(Beginning of INPUT)

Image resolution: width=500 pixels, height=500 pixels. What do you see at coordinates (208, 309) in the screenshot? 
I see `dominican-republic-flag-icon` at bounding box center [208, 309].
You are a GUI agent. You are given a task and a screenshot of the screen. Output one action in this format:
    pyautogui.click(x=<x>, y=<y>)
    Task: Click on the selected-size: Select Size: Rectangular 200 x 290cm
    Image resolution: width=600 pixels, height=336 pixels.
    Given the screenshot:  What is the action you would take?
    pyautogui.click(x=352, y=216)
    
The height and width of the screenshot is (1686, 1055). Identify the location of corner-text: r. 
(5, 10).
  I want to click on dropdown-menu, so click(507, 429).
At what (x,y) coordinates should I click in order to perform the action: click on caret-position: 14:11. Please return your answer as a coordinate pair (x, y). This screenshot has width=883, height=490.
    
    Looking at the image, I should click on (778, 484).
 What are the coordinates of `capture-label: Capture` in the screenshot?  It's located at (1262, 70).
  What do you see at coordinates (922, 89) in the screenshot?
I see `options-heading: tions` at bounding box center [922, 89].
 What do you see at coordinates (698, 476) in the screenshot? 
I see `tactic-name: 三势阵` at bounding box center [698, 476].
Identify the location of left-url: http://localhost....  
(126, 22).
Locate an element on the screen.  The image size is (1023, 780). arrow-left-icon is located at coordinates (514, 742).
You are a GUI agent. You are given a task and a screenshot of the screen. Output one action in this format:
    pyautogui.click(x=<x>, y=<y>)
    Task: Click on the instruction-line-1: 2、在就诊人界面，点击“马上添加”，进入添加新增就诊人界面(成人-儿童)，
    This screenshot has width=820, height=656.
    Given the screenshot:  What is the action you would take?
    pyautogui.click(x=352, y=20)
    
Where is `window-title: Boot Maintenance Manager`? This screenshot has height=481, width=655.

(End of INPUT)

**TASK STATEMENT**
Copy down the lines of the data word for word, everything from the line containing "Identify the location of left-url: http://localhost...." through the line containing "Locate an element".

**EXERCISE RESPONSE**
Identify the location of left-url: http://localhost....  
(126, 22).
Locate an element on the screen.  The image size is (1023, 780). arrow-left-icon is located at coordinates (514, 742).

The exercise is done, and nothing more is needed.